**Yapılacak işler:**
1: Tutuklama şikâyetini konu alan metinde Bakanlık, tutuklama tedbirinin ölçülü olduğu görüşüne varırken hangi hususları göz önünde bulundurmuştur? Bunları sırala.
2: Tutuklama şikâyetini konu alan metni kaldığı yerden sürdür.

**Sayfa alıntısı:**
'''

42. Bakanlık görüşünde, başvurucunun tutuklamaya ilişkin şikâyetleri bakımından 5271 sayılı Kanun'un 141. maddesi kapsamında bir dava açmadan Anayasa Mahkemesine başvurmuş olması nedeniyle mevcut başvurunun kabul edilemez bulunması gerektiği değerlendirilmektedir. Bakanlık, şikâyetin esasına ilişkin olarak ise başvurucu hakkında soruşturma yürütülen suç için öngörülen yaptırımın ağırlığı, işin niteliği ve önemi, ayrıca başvurucunun üyesi olduğu iddia edilen terör örgütünün yapılanma ve toplanma biçimleri de gözönünde bulundurulduğunda dosyada mevcut olan somut delillere dayanılarak başvurucu hakkında uygulanan tutuklama tedbirinin ölçülü olduğu, bu delillerin değerlendirilmesi sonucunda adli kontrol uygulamasının yetersiz kalacağı sonucuna varılmasının keyfî olduğunun savunulamayacağı görüşündedir.
43. Başvurucu, Bakanlık görüşüne karşı beyanında genel olarak başvuru formunda belirttiği iddialarını tekrarlamıştır.

'''

**Verilen bilgiler:**
'''

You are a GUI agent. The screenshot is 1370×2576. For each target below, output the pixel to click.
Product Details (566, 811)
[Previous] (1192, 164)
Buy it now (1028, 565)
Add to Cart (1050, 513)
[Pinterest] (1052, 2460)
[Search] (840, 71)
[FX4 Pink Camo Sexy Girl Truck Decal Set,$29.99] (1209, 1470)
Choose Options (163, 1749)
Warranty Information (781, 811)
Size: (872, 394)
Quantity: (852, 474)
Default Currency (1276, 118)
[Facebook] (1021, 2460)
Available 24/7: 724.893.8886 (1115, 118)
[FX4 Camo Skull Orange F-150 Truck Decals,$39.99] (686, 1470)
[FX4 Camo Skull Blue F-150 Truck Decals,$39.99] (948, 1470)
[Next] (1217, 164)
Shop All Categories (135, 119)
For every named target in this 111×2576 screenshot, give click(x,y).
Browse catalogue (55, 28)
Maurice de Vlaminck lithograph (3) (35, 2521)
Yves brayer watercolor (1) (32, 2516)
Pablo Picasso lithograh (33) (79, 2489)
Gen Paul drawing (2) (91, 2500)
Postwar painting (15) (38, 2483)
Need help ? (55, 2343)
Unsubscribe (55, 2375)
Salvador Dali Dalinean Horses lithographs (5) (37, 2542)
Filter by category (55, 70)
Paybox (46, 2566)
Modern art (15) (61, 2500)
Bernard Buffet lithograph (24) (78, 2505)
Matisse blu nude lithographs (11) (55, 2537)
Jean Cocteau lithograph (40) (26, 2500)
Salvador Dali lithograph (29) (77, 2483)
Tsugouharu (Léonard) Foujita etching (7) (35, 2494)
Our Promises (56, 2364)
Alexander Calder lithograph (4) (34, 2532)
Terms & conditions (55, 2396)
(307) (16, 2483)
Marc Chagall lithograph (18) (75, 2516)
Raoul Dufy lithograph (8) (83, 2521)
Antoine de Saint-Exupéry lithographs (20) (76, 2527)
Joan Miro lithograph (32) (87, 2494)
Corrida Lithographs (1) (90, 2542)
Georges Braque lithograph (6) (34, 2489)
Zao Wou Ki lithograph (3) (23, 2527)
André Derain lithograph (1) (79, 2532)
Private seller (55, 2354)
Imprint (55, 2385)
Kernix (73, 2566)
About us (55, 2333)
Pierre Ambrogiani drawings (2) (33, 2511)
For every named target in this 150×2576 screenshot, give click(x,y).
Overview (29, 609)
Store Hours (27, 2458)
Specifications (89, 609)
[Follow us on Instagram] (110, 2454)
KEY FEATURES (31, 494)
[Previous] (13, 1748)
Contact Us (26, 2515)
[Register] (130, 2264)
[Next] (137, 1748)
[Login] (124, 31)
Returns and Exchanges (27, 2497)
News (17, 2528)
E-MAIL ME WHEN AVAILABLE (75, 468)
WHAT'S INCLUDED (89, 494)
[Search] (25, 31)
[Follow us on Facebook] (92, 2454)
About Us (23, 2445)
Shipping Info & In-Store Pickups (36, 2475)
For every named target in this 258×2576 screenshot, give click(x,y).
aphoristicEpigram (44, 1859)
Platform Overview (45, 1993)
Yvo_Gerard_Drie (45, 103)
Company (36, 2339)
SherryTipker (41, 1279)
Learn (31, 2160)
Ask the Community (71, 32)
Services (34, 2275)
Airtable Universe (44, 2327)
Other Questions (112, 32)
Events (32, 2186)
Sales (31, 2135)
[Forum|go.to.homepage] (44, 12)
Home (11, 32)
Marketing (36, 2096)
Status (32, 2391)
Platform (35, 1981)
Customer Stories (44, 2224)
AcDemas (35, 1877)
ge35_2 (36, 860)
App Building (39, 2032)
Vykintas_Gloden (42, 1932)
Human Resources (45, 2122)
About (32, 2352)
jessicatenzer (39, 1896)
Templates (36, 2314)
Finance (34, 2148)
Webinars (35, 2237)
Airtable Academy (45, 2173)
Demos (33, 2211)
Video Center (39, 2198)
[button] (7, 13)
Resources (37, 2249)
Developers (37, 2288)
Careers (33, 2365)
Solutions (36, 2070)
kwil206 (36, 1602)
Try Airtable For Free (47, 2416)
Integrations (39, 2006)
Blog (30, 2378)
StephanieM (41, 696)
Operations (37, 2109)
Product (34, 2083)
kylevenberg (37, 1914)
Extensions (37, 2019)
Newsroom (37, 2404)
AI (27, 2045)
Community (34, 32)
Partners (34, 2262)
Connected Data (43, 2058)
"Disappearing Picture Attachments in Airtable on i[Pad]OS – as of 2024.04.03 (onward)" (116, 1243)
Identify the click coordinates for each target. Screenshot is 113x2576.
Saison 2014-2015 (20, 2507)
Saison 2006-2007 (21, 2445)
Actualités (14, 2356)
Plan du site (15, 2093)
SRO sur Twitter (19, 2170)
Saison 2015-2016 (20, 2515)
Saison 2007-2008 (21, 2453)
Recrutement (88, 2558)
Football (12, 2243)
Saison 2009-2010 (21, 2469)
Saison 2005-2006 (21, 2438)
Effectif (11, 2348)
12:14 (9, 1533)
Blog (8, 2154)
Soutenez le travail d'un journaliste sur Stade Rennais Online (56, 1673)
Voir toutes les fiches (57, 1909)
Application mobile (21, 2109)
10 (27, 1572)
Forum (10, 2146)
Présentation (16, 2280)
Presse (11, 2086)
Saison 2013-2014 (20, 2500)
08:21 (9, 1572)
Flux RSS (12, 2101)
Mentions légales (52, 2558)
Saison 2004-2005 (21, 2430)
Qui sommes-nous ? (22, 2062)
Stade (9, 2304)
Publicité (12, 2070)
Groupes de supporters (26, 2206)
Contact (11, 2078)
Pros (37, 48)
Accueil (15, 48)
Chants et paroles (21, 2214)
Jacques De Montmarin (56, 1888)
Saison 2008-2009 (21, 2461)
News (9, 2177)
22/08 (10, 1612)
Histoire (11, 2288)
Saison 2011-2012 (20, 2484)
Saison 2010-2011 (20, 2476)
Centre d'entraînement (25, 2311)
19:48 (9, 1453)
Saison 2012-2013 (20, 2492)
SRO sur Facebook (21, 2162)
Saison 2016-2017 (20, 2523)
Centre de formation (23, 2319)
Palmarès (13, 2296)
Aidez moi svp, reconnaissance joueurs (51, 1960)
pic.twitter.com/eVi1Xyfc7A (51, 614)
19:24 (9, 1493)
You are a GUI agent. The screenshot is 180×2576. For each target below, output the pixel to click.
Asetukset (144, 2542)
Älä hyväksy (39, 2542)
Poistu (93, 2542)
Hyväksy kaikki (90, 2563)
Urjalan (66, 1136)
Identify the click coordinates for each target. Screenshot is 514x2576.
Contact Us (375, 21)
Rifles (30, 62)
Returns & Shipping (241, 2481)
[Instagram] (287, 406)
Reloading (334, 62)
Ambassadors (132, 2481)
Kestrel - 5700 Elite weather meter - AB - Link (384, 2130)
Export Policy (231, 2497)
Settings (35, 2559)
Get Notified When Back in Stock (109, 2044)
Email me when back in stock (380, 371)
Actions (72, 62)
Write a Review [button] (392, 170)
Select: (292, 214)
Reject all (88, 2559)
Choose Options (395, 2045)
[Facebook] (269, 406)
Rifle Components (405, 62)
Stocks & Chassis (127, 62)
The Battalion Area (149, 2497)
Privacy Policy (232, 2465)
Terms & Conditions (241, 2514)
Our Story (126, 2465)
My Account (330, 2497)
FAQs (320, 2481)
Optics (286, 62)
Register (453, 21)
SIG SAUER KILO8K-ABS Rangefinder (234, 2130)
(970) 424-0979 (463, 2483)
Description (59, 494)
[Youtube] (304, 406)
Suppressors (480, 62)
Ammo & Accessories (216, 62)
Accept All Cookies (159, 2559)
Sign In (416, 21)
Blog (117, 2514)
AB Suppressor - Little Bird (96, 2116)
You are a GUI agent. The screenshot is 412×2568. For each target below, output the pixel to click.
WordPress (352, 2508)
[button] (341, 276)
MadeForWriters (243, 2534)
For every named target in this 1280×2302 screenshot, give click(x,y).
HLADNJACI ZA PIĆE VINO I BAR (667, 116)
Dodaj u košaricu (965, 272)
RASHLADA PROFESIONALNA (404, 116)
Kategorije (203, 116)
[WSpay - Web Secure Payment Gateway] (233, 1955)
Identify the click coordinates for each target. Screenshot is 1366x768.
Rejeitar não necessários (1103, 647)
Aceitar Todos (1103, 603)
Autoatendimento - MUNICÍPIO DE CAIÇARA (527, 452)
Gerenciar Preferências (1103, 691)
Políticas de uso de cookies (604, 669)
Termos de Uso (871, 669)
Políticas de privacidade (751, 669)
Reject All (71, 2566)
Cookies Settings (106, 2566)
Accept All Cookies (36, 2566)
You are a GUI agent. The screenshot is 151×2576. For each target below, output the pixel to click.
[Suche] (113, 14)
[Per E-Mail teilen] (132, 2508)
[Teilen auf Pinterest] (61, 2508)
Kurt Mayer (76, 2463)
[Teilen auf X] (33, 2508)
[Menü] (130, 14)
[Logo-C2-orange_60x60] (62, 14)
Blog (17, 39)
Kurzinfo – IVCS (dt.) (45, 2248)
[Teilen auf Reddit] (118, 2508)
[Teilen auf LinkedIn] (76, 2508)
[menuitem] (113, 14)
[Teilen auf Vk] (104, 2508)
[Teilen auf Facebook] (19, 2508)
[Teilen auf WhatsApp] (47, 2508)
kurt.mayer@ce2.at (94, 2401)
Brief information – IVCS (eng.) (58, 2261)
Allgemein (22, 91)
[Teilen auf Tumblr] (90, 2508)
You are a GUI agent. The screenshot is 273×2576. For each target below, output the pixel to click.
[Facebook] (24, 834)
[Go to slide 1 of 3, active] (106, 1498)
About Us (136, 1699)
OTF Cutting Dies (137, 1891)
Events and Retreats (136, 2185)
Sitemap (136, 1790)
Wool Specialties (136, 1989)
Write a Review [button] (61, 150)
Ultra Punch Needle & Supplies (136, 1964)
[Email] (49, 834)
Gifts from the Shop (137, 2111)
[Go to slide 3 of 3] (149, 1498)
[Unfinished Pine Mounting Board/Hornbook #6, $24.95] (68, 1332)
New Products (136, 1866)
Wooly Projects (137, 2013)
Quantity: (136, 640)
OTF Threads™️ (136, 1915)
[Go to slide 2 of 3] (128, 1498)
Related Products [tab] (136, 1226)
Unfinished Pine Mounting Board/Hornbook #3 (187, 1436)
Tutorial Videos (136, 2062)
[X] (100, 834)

'''

**Alıştırma yanıtları:**
1:
- Başvurucu hakkında soruşturma yürütülen suç için öngörülen yaptırımın ağırlığı
- İşin niteliği ve önemi
- Başvurucunun üyesi olduğu iddia edilen terör örgütünün yapılanma ve toplanma biçimleri

2:
44. Anayasa'nın "Temel hak ve hürriyetlerin sınırlanması" kenar başlıklı 13. maddesi şöyledir:
"Temel hak ve hürriyetler, özlerine dokunulmaksızın yalnızca Anayasanın ilgili maddelerinde belirtilen sebeplere bağlı olarak ve ancak kanunla sınırlanabilir. Bu sınırlamalar, Anayasanın sözüne ve ruhuna, demokratik toplum düzeninin ve lâik Cumhuriyetin gereklerine ve ölçülülük ilkesine aykırı olamaz."
45. Anayasa'nın "Kişi hürriyeti ve güvenliği" kenar başlıklı 19. maddesinin birinci fıkrası ile üçüncü fıkrasının birinci cümlesi şöyledir:
"Herkes, kişi hürriyeti ve güvenliğine sahiptir.
...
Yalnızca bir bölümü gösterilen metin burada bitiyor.